» **Instructions to follow**
Find the lines of the records in which the word "computer" appears and report how many there are, as a number alone.

» **Recorded information**
######

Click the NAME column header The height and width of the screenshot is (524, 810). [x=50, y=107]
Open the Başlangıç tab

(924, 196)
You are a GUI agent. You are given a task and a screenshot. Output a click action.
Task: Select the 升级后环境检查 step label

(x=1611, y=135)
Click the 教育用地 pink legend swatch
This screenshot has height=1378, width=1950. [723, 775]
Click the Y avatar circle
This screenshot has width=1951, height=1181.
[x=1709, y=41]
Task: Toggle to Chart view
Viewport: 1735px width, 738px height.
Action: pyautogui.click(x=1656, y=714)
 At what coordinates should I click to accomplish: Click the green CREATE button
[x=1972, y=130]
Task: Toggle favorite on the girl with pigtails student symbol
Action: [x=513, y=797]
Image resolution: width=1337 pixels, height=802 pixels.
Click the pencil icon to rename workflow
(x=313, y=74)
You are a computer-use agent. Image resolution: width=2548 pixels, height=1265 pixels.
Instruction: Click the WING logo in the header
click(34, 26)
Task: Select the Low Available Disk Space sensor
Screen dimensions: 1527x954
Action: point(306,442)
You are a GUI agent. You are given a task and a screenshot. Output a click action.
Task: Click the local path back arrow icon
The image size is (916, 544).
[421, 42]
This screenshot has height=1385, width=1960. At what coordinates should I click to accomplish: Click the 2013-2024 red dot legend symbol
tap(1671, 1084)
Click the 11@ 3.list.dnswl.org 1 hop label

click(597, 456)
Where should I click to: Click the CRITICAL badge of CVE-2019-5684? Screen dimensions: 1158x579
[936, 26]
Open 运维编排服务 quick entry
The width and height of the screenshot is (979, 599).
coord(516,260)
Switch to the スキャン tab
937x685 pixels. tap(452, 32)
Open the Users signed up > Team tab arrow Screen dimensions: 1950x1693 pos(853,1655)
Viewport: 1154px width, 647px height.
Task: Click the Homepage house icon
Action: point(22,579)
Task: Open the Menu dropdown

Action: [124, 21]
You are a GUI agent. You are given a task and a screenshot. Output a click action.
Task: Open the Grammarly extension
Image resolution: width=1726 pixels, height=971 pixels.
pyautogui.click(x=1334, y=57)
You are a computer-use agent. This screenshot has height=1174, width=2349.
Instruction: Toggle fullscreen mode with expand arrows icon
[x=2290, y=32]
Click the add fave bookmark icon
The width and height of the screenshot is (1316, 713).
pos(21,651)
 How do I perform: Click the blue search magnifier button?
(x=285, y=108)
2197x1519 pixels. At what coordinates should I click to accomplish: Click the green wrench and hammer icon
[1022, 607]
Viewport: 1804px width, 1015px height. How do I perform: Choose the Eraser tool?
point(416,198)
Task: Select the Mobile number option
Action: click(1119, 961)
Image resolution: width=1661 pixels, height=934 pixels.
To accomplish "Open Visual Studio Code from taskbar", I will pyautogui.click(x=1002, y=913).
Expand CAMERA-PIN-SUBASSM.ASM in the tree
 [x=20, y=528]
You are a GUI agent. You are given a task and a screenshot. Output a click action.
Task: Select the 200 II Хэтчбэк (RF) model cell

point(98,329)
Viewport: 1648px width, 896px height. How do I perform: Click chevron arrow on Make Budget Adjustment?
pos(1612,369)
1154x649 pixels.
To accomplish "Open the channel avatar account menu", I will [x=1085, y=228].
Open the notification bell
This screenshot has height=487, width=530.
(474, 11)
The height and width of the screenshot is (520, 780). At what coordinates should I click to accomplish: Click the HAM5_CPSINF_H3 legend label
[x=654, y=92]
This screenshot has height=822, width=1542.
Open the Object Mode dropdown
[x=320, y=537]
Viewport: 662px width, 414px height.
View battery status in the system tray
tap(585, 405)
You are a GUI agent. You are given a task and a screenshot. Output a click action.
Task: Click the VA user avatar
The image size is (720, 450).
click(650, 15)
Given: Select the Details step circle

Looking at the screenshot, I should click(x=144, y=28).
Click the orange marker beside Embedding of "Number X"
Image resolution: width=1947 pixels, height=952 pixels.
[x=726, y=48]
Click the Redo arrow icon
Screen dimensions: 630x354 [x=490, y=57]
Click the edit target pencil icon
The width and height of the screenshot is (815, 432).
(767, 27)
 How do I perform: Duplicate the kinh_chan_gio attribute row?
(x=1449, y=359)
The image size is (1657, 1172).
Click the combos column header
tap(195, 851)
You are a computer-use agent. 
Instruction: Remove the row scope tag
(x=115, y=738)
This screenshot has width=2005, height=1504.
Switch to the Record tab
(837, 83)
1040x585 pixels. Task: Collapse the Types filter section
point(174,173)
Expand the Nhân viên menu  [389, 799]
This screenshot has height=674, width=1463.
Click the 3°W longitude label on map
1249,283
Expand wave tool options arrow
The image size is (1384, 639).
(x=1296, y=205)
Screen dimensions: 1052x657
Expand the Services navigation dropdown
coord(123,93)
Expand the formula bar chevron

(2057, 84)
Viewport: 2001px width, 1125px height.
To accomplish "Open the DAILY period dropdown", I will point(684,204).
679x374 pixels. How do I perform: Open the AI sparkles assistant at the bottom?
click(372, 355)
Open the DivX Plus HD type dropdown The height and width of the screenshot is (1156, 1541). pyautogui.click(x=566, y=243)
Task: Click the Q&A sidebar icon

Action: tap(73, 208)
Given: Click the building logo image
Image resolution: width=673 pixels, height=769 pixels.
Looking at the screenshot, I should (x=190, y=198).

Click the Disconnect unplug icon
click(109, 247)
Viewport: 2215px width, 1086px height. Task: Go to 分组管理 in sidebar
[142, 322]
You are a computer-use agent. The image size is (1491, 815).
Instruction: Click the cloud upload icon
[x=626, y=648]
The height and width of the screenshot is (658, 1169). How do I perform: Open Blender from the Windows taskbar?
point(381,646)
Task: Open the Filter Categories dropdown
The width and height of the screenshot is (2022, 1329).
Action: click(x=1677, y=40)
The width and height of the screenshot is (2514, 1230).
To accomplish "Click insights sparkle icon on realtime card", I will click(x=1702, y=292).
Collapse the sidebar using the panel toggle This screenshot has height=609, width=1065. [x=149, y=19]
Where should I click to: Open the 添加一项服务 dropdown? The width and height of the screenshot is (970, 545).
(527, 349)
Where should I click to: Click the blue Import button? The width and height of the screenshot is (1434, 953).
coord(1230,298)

######

» **Result for this task**
4